The Four Seasons of Buenos Aires Review - A Briliant Performance


A full-house of music lovers  enjoyed  a  brilliant performance by Korean-born Violinist Chee-Yun with  the Grant Park Orchestra under conductor Carlos Kalmar’s baton of Astor Piazzolla’s electrifying blend of the fire and passion in The Four Seasons of Buenos Aires  at the Harris Theatre of Music and Dance on August 3.  This selection followed Alberto Ginastera’s Estancia: Four Dances and concluded with Manuel de Falla’s music for the ballet Three-Cornered Hat featuring American Mezzo-soprano Sarah Ponder.

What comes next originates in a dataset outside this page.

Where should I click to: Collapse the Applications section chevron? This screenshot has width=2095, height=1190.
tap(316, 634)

Carlos Kalmar virtually danced on the podium during the orchestra’s vigorous rendition of Estansia, a ballet which portrays aspects of activities of an ‘estancia’ (Argentine ranch) amid the bare beauty, richness, and natural strength  of the land.   Except for the gentle second dance, Danza del trigo (“Dance of the Wheat”), the symphonic suite, comprising Los trabajadores agricolas (“The Workers of the Land”), Los peones de hacienda (“The Cattle Men”) and Danza final:Malambo (“Final Dance: Malambo”),  surges with energetic recurring rhythmic and melodic patterns.  

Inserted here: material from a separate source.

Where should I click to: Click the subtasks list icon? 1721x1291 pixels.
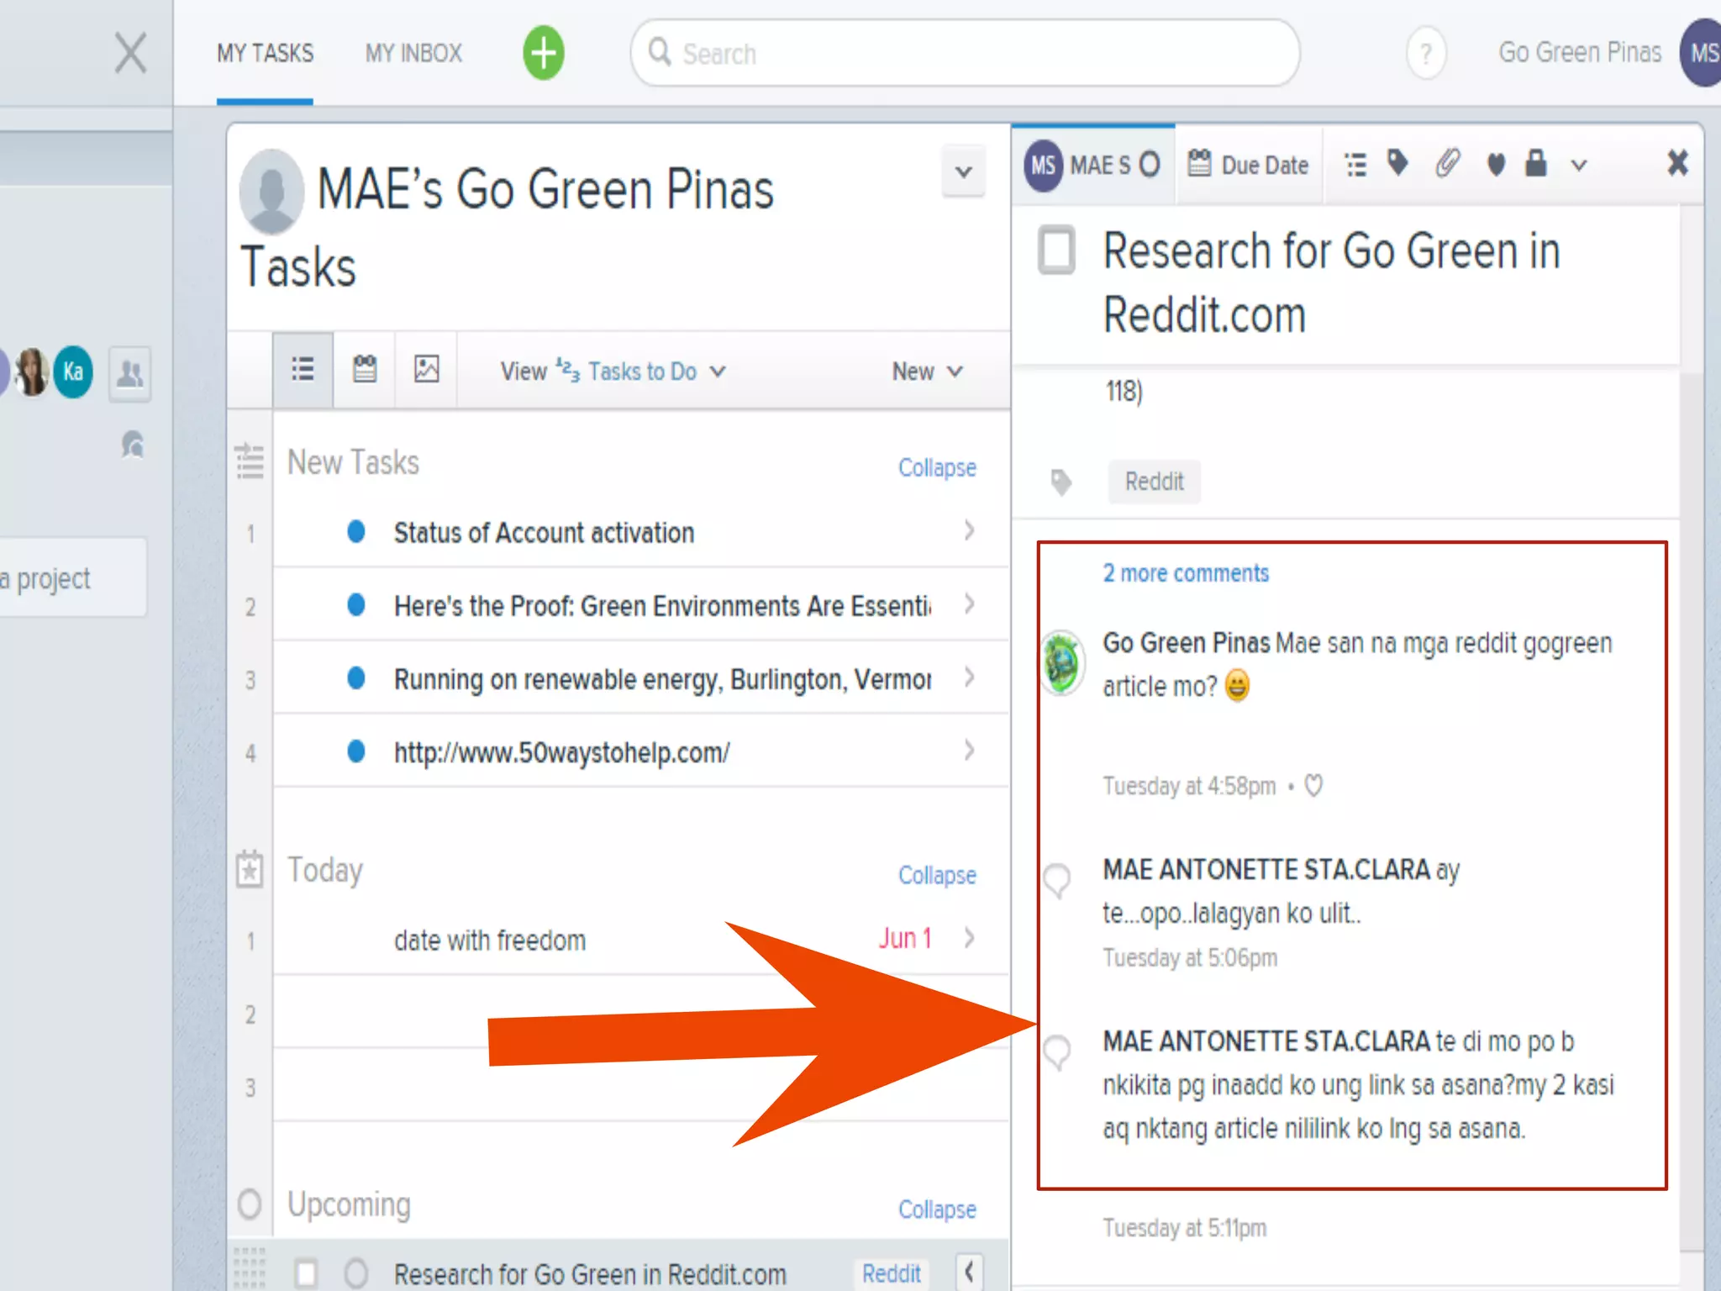(x=1355, y=164)
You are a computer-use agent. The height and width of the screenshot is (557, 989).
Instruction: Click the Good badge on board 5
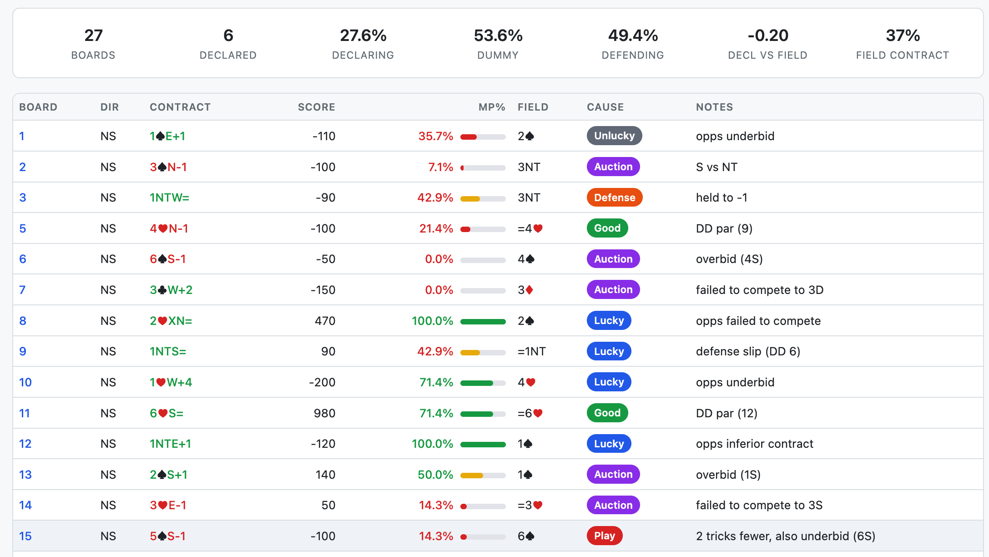607,228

The petite Chee-Yun clad in a glamourous red gown with a sparkling white sequined bodice entranced the audience with the powerful,  sensual, intimate, and melancholic  elements of Piazzola’s electrifying blend of  fire and passion  in The Four Seasons of Buenos Aires.  She sliced the violin with her bow  during intense, powerful segments and then tenderly rendered gentle passages, perfectly capturing the dynamic  elements of  this remarkably expressive work which evokes the changing seasons in Argentina. Natives of Buenos Aries in the Harris audience lauded the superb tango performance, which enhances anticipation of a thought-provoking full production of  Piazzolla’s lone opera, Maria de Buenos Aires by Chicago Opera Theatre opening April 20, 2013.



Before producing a musical setting for the tale of a miller and his wife who cleverly outwitted a corregidor (governor) and celebrated their love for one another with fellow villagers, da Falla studied the folk traditions of Spain. The Grant Park orchestra’s performance of The Three-Cornered Hat vividly suggested scenes of the ballet.  American mezzo-soprano Sarah Pondor’s melodious off-stage  rendering of “The Song of the Miller’s Wife” perfectly complimented the orchestra’s evocative percussive dance segments.



Grant Park Musical Festival continues with concerts conducted by Maestro Carlos Kalmar at the Jay Pritzker Pavilion. Violinist Christian Tetzlaff is joined by his sister, cellist Tanja Tetzlaff, for Brahms' Double Concerto at 6:30 pm on Wednesday, August 8 Beethoven's Coriolan Overture and Mendelssohn's Symphony No. 1 are also on the program. In  addition there is soprano Layla Claire, tenor Benjamin Butterfield, and bass Ben Wage the Grant Park Chorus directed by Christopher Bell performs Haydn's The Seasons  6:30 pm Friday, August 10 and 7:30 pm Saturday, August 11.

At 6:30 pm Wednesday,  August  15,  Ryan Opera Center Soloists John Irvin, Joseph Lim, Evan Boyer, Tracy Cantin, J’nai Bridges, and Emily Birsan sing Act I of Mozart’s Cosi Fan Tutte.   Kiri Deonarine, Cecelia Hall, Tracy Cantin, and Will Liverman present Act III final scene of StraussDer Rosenkavalier.
Aleksandra Kursak, Soprano, Brendan Tuohy, Tenor, and Stephen Hegedus, Bass are soloists in the season finale: Dvořák's The Spectre's Bride, at 6:30 pm Friday, August 17,  and Saturday 7:30 pm August 18.